### Instructions for the task
Please transcribe exactly, and only, the lines of the data below between the line holding "Task: Click departing" and the line holding "Task: Click highlighted", inclusive.

Dataset excerpts
++++++++
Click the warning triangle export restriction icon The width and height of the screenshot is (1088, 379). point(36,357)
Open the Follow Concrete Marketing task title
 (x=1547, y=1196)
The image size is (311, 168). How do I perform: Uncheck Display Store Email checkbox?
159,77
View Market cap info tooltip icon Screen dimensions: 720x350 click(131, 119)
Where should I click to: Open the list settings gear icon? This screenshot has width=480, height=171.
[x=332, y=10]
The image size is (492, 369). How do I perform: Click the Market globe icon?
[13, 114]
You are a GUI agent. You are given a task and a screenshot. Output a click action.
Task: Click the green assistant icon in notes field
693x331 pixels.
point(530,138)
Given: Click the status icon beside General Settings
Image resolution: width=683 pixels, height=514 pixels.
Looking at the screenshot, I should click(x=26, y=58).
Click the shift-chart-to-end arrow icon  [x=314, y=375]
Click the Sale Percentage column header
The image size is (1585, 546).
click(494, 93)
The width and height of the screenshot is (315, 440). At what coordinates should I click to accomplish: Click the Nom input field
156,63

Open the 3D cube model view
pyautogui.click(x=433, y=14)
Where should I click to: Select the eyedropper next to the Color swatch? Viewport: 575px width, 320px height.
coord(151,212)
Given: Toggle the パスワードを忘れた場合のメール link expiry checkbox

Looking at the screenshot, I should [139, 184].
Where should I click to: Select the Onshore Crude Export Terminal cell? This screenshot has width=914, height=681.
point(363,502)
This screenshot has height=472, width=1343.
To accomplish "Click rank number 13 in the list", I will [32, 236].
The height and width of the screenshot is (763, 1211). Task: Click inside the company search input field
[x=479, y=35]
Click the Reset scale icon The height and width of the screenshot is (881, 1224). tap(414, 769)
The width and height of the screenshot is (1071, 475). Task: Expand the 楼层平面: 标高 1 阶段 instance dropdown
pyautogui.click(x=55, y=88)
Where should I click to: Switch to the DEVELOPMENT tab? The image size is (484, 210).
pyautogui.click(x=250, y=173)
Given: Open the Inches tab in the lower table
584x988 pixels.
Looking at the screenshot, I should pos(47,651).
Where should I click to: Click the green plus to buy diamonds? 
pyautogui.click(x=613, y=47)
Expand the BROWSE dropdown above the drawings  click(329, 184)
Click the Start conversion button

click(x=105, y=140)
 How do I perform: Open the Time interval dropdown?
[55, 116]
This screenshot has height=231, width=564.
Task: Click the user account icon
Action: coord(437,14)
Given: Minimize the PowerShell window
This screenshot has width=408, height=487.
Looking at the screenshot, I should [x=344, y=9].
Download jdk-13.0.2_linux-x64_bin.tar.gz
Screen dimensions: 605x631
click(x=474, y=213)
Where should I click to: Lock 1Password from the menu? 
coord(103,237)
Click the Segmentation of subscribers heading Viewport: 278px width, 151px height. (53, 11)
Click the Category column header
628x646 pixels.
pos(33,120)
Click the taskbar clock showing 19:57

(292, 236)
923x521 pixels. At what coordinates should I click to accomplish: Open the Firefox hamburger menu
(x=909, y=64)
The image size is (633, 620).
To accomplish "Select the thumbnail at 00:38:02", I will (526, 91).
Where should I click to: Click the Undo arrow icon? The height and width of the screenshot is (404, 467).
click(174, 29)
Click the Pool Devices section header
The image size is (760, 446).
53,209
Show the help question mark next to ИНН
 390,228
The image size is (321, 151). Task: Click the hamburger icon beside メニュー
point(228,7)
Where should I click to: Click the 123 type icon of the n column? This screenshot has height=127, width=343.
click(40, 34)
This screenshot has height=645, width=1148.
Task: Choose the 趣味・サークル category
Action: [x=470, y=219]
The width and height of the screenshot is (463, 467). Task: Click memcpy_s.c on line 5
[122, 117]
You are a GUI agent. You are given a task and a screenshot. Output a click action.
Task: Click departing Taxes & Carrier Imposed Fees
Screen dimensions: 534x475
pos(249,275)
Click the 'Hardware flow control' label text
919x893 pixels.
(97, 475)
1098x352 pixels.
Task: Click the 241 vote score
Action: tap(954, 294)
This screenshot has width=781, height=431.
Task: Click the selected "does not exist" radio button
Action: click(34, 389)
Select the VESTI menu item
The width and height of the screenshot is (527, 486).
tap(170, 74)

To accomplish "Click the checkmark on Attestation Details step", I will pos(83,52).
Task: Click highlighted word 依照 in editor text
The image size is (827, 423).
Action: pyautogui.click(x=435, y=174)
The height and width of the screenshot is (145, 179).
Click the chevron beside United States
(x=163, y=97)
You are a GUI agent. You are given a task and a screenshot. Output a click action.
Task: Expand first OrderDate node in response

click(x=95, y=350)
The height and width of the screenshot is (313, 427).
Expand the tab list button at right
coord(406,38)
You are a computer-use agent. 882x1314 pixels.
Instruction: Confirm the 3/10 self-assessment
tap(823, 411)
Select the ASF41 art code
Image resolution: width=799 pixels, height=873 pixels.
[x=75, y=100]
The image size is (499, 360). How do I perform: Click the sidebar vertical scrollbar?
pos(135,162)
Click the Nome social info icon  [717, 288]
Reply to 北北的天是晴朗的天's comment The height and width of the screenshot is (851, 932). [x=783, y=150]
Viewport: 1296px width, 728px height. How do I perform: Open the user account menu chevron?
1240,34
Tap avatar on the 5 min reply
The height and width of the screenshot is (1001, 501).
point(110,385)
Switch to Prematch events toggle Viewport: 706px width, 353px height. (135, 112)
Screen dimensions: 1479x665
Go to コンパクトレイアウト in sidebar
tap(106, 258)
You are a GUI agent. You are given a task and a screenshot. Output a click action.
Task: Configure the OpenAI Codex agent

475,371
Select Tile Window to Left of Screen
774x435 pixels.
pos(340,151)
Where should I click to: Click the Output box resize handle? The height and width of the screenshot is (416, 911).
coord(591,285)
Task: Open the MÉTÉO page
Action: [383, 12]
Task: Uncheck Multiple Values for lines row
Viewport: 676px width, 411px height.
++++++++
### Written solution
Task: Click departing Taxes & Carrier Imposed Fees
Screen dimensions: 534x475
pos(249,275)
Click the 'Hardware flow control' label text
919x893 pixels.
(97, 475)
1098x352 pixels.
Task: Click the 241 vote score
Action: tap(954, 294)
This screenshot has width=781, height=431.
Task: Click the selected "does not exist" radio button
Action: click(34, 389)
Select the VESTI menu item
The width and height of the screenshot is (527, 486).
tap(170, 74)

To accomplish "Click the checkmark on Attestation Details step", I will pos(83,52).
Task: Click highlighted word 依照 in editor text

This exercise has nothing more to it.